Problem requirements:
Write out the following listing word for word, keeping every line unchanged.

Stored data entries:
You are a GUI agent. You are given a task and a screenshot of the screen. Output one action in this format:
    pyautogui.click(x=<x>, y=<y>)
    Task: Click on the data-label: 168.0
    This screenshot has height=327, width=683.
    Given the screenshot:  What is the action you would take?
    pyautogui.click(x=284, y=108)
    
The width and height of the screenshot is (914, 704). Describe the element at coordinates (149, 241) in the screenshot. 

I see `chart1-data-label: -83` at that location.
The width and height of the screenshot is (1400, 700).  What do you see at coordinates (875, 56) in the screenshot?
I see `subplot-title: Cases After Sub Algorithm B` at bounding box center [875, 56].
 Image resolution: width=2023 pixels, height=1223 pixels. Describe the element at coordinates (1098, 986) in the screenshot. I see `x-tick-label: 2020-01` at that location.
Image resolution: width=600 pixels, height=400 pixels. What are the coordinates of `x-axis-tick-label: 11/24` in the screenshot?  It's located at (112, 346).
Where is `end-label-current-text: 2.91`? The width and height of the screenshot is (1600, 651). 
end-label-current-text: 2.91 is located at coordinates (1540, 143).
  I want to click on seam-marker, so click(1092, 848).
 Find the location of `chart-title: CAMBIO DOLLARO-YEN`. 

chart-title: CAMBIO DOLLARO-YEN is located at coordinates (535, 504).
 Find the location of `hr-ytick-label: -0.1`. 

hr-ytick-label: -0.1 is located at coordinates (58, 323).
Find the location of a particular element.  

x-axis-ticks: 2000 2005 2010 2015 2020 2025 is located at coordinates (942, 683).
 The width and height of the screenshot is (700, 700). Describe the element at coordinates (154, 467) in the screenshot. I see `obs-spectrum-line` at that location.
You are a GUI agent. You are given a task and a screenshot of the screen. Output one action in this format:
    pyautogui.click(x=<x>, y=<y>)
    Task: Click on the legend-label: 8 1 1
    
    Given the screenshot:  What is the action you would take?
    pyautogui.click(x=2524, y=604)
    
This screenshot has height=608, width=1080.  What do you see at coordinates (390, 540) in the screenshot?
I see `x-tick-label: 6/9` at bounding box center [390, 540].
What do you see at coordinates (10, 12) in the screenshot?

Result:
You are a GUI agent. You are given a task and a screenshot of the screen. Output one action in this format:
    pyautogui.click(x=<x>, y=<y>)
    Task: Click on the data-label: 168.0
    This screenshot has height=327, width=683.
    Given the screenshot:  What is the action you would take?
    pyautogui.click(x=284, y=108)
    
The width and height of the screenshot is (914, 704). Describe the element at coordinates (149, 241) in the screenshot. 

I see `chart1-data-label: -83` at that location.
The width and height of the screenshot is (1400, 700).  What do you see at coordinates (875, 56) in the screenshot?
I see `subplot-title: Cases After Sub Algorithm B` at bounding box center [875, 56].
 Image resolution: width=2023 pixels, height=1223 pixels. Describe the element at coordinates (1098, 986) in the screenshot. I see `x-tick-label: 2020-01` at that location.
Image resolution: width=600 pixels, height=400 pixels. What are the coordinates of `x-axis-tick-label: 11/24` in the screenshot?  It's located at (112, 346).
Where is `end-label-current-text: 2.91`? The width and height of the screenshot is (1600, 651). 
end-label-current-text: 2.91 is located at coordinates (1540, 143).
  I want to click on seam-marker, so click(1092, 848).
 Find the location of `chart-title: CAMBIO DOLLARO-YEN`. 

chart-title: CAMBIO DOLLARO-YEN is located at coordinates (535, 504).
 Find the location of `hr-ytick-label: -0.1`. 

hr-ytick-label: -0.1 is located at coordinates (58, 323).
Find the location of a particular element.  

x-axis-ticks: 2000 2005 2010 2015 2020 2025 is located at coordinates (942, 683).
 The width and height of the screenshot is (700, 700). Describe the element at coordinates (154, 467) in the screenshot. I see `obs-spectrum-line` at that location.
You are a GUI agent. You are given a task and a screenshot of the screen. Output one action in this format:
    pyautogui.click(x=<x>, y=<y>)
    Task: Click on the legend-label: 8 1 1
    
    Given the screenshot:  What is the action you would take?
    pyautogui.click(x=2524, y=604)
    
This screenshot has height=608, width=1080.  What do you see at coordinates (390, 540) in the screenshot?
I see `x-tick-label: 6/9` at bounding box center [390, 540].
What do you see at coordinates (10, 12) in the screenshot?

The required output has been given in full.